# Required work
Copy out the lines of the listing below, starting at the line that contains "This screenshot has width=528, height=260." and ending after the line that contains "pos(383,73)", with both of those lines included.

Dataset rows
++++

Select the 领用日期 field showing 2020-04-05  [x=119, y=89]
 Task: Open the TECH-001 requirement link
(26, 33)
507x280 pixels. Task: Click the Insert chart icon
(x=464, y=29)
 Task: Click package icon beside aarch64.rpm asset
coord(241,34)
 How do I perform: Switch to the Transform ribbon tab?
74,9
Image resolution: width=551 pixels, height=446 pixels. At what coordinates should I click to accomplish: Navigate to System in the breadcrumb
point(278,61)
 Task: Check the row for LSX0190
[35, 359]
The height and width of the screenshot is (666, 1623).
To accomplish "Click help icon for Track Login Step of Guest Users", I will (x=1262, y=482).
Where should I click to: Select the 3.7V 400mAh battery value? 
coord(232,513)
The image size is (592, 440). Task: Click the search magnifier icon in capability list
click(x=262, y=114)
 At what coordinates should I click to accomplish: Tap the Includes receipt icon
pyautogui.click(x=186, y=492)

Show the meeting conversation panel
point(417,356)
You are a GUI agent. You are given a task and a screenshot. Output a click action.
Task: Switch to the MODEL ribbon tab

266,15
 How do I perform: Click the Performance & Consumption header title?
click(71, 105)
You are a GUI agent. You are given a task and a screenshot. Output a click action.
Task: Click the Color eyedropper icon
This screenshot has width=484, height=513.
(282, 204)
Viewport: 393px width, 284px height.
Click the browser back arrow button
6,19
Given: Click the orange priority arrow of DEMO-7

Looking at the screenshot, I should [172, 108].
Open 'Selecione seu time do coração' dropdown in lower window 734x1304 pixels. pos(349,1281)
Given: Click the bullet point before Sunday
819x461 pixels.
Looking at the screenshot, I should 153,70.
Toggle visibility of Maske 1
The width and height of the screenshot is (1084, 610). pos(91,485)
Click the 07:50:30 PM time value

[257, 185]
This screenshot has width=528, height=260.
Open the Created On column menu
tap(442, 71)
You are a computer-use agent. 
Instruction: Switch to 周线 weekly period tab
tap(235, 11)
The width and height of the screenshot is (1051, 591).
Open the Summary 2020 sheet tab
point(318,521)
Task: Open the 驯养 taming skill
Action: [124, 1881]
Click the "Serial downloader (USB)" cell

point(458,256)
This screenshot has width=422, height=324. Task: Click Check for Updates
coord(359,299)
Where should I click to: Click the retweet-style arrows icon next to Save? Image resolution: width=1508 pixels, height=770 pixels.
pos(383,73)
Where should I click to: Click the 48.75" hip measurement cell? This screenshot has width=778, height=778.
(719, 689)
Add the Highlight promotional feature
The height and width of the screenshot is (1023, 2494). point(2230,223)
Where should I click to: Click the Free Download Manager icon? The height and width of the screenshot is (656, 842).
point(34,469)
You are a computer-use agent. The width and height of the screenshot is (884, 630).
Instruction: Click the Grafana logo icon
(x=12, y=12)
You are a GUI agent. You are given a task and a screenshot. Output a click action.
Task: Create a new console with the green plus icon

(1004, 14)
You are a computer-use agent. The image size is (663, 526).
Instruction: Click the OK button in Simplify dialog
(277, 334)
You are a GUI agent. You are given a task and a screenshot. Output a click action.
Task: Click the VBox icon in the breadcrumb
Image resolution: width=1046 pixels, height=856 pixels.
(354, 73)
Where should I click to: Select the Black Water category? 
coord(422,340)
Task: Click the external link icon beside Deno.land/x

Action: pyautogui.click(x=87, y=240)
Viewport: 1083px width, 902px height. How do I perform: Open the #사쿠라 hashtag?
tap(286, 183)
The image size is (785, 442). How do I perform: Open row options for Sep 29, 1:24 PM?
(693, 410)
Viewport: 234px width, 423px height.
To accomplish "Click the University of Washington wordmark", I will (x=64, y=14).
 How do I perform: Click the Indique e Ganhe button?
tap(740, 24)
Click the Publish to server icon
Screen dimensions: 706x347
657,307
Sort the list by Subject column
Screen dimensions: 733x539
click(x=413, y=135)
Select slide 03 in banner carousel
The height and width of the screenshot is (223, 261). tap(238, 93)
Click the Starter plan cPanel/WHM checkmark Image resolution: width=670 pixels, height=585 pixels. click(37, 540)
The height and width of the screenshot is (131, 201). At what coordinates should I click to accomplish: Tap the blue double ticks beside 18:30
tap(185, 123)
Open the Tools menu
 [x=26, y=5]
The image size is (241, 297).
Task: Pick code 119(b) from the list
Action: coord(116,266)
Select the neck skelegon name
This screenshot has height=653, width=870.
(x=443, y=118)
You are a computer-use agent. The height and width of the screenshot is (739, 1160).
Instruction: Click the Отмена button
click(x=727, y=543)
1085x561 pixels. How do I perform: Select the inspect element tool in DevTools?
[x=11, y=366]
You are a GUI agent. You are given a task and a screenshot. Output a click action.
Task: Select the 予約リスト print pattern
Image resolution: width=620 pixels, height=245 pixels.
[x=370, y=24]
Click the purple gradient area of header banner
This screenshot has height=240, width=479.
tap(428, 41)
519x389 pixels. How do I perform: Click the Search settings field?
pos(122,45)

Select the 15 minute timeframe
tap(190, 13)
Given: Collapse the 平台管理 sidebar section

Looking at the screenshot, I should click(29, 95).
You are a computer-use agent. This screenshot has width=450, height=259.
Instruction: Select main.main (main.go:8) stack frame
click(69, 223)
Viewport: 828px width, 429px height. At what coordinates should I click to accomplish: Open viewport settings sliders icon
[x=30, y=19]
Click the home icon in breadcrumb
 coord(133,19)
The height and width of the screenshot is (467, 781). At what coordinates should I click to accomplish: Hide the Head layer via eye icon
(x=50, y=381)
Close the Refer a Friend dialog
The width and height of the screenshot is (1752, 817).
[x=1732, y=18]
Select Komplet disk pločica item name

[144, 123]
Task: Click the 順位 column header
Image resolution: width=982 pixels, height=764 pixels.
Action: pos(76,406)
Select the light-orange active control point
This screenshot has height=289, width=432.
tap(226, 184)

++++

# Full response
This screenshot has width=528, height=260.
Open the Created On column menu
tap(442, 71)
You are a computer-use agent. 
Instruction: Switch to 周线 weekly period tab
tap(235, 11)
The width and height of the screenshot is (1051, 591).
Open the Summary 2020 sheet tab
point(318,521)
Task: Open the 驯养 taming skill
Action: [124, 1881]
Click the "Serial downloader (USB)" cell

point(458,256)
This screenshot has width=422, height=324. Task: Click Check for Updates
coord(359,299)
Where should I click to: Click the retweet-style arrows icon next to Save? Image resolution: width=1508 pixels, height=770 pixels.
pos(383,73)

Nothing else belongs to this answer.